The partnership between Nokia and Microsoft is apparently proceeding on schedule, according to public comments by one executive. In turn, that suggests Nokia smartphones running Windows Phone 7 could arrive by their scheduled release date sometime in 2012.
“Negotiations have progressed very well,” Kai Oistamo, Nokia’s head of corporate development, told Reuters April 4. “They will be concluded well on schedule.”
But according to Nokia’s publicly released Form 20-F 2010 report, submitted to the U.S. Securities and Exchange Commission and posted on Nokia’s Website, the deal continues to carry some substantial risks.
“If we fail to finalize our partnership with Microsoft or the benefits of that partnership do not materialize as expected, we will have limited our options and more competitive alternatives may not be available to us in a timely manner, if at all,” reads one section of the report. “Our expected transition to the Windows Phone platform may prove to be too long to compete in the smartphone market longer term.”
That aside, the deal also presents some potential benefits for the two companies as they both seek to challenge Apple’s iPhone and the Google Android smartphones that currently dominate the market.

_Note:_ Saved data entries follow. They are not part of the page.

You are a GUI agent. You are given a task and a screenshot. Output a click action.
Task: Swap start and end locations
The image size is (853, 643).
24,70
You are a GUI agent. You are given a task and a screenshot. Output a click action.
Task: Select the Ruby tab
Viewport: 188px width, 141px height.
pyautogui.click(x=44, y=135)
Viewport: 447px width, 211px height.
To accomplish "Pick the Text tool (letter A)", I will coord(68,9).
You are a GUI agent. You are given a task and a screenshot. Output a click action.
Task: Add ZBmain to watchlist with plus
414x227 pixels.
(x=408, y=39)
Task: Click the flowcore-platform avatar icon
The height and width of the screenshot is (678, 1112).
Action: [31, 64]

Under the terms of the agreement, the report states, Nokia will apparently leverage its expertise in hardware and design to “help bring Windows Phone to a broader range of price points, market segments and geographies.” It will also collaborate with Microsoft on development and joint marketing initiatives.

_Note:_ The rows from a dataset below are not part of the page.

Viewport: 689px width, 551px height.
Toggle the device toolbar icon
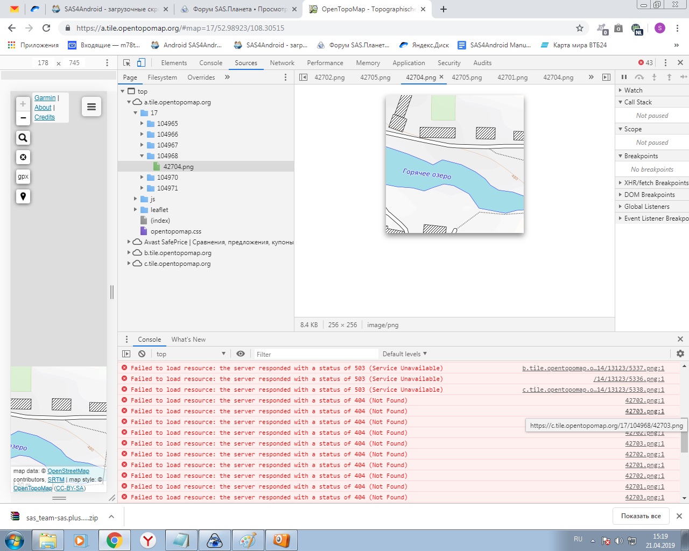tap(141, 63)
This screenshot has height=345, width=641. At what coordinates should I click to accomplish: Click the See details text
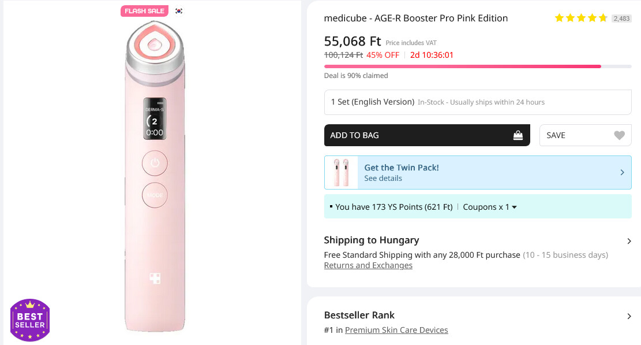(383, 179)
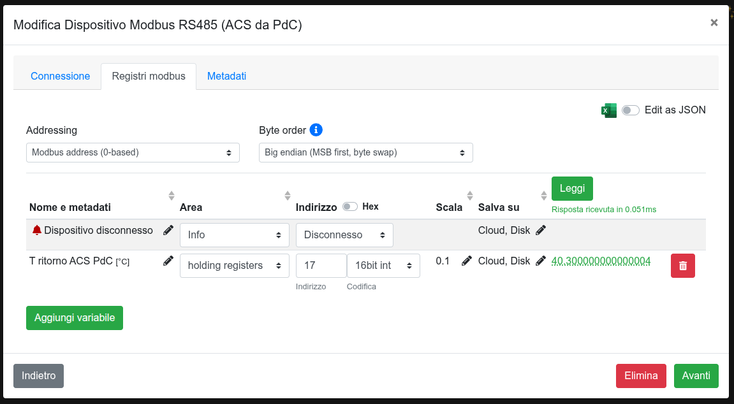The width and height of the screenshot is (734, 404).
Task: Click the Byte order info icon
Action: tap(316, 130)
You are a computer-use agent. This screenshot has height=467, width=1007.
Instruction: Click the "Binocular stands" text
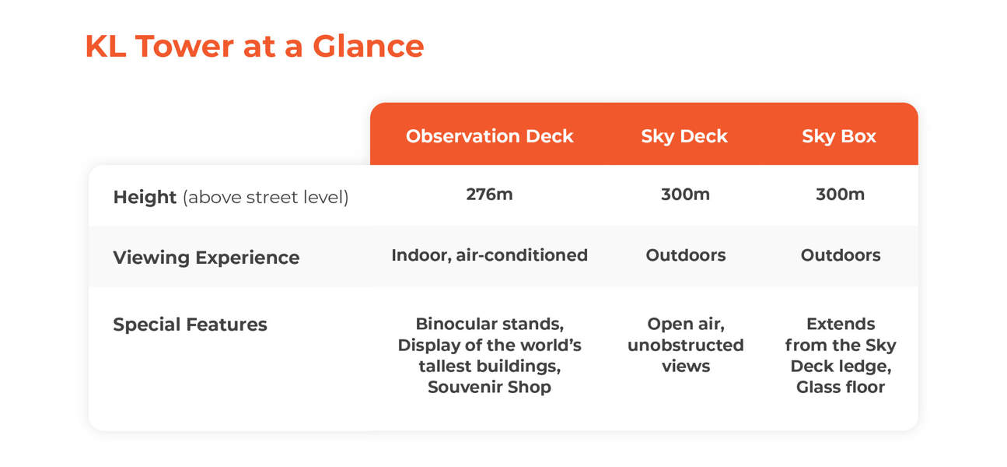(x=489, y=324)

“We expect the transition to Windows Phone as our primary smartphone platform to take about two years,” the document continues. “While we transition to Windows Phone as our primary smartphone platform, we will continue to leverage our investment in Symbian for the benefit of Nokia, our customers and consumers, as well as developers.”
New numbers from analytics firm comScore suggest that Microsoft’s share of the smartphone market dipped to 7.7 percent for the three months ending in February. That’s down from 9 percent in November 2010, and enough to place Windows Phone far behind Google Android, Apple’s iOS and Research In Motion’s BlackBerry franchise.
Ahead of its MIX11 conference, Microsoft has taken to the public channels to tout Windows Phone as the ideal environment for developers. A March 30 posting on The Windows Phone Developer Blog detailed numbers associated with the development ecosystem: Windows Phone Developer Tools downloaded some 1.5 million times, the Windows Phone developer community boasts 36,000 members and the Windows Phone 7 ecosystem contains around 11,500 applications.
Despite the posting’s advocacy of Windows Phone 7 as a platform, its title (“The Windows Phone 7 Numbers That Matter”) and much of its rhetoric hint at an enormous elephant in the room: actual consumer sales numbers, which remain unreported.
“You might think that the primary driver is the number of handsets in market,” Watson wrote at another point. “Based on the conversations we are having with some of our developers, many are telling us that they are seeing more revenue on our platform than competing platforms, despite the fact that we cannot yet match the sheer number of handsets being sold.”